Both the mum and son managed to get out of the wreckage themselves, but the son was bleeding heavily from an arm injury.

Tracy apologised to the pair and said he’d phoned for help. He stated he had “wobbled” on the corner.

Police arrived a short time later and saw both vehicles had sustained “extensive” damage.

‘Decided to follow Google Maps on this occasion’

The son was admitted to Aberdeen Royal Infirmary and found to have suffered “multiple ragged lacerations” to his left arm cutting right down to the tendon. It’s thought his arm went through the windscreen.

Glass debris was removed under general anaesthetic and he required follow-up appointments with the plastic surgery department as well as physiotherapy and pain management.

In October 2021, he was referred for psychological therapy due to symptoms of post-traumatic stress disorder, including nightmares.

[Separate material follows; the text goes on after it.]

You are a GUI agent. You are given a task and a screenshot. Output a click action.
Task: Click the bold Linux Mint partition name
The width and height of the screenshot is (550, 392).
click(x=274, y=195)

His mother also suffered minor tissue damage and pain, described as “seatbelt injuries”, and was signed off work for two weeks.

Tracy, of Pope Road, St Neots, Cambridgeshire, had originally faced a charge of causing serious injury by dangerous driving, but prosecutors accepted a plea to the lesser charge of careless driving.

Defence agent Ian Woodward-Nutt said his client, an operator engineer at an energy waste plant, needed his driving licence to get to work.

He said: “On the day in question, he was driving from Aberdeen to visit his father in Lumphanan.

‘You will escape a ban today’

“He tells me he was not in any kind of hurry that day, however, he did not know the road and took a different route than he normally would having decided to follow Google Maps on this occasion.”

Mr Woodward-Nutt said Tracy, “with the benefit of hindsight”, accepted he had been going too fast.

He added there had also been mud on the road from an entrance to a field.

The solicitor said Tracy had been driving for 15 years without incident and described the crash as a “momentary misjudgement”.

Sheriff Ian Wallace told Tracy: “The risks would be clear. You were on a country road approaching a bend and travelling faster than the vehicle in front of you.

“That said, I appreciate this was a momentary rather than prolonged example of careless driving.

“You will escape a ban today.”

The sheriff instead handed Tracy nine penalty points and fined him £1,275.